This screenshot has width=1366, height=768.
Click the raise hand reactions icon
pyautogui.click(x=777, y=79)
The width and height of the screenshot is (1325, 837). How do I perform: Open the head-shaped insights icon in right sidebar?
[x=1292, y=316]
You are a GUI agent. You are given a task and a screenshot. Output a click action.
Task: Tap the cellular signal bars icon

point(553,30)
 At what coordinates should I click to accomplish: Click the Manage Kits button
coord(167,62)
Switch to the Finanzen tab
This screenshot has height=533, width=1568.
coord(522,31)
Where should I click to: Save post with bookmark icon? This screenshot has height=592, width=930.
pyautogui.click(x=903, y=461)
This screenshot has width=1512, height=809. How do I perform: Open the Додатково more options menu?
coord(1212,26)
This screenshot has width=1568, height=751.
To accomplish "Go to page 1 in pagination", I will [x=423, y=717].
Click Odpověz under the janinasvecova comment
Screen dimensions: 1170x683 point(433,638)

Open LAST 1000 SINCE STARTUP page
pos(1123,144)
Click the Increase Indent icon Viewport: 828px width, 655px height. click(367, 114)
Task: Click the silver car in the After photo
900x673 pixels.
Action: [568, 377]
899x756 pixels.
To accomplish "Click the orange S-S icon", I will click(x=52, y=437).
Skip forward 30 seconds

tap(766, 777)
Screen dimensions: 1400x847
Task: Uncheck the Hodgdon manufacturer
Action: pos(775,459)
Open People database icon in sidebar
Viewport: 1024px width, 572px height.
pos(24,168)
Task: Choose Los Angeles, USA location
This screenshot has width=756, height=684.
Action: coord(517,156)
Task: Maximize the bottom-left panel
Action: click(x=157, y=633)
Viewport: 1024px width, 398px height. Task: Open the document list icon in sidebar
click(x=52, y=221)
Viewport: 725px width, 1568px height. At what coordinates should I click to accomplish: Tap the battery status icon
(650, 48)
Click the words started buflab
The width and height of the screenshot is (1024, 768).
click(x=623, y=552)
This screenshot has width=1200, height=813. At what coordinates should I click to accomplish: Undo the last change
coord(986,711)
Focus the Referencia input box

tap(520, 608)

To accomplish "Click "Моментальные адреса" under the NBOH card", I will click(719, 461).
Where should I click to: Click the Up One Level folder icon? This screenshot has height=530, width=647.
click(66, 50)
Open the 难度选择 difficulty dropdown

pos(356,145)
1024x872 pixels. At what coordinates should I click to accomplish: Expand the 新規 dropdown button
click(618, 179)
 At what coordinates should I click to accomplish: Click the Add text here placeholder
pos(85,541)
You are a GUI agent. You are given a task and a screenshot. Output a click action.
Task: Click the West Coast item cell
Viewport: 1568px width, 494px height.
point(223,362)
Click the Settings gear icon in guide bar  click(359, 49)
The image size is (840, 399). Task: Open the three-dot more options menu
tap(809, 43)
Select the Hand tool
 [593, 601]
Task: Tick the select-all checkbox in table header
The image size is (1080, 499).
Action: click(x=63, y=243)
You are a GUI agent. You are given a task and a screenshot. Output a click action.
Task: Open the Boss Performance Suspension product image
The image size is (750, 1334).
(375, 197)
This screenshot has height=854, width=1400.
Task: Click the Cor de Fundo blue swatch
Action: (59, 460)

----

Find every line in the entries above that contains the word "under", and copy each of those lines in full.

Click Odpověz under the janinasvecova comment
To accomplish "Click "Моментальные адреса" under the NBOH card", I will click(719, 461).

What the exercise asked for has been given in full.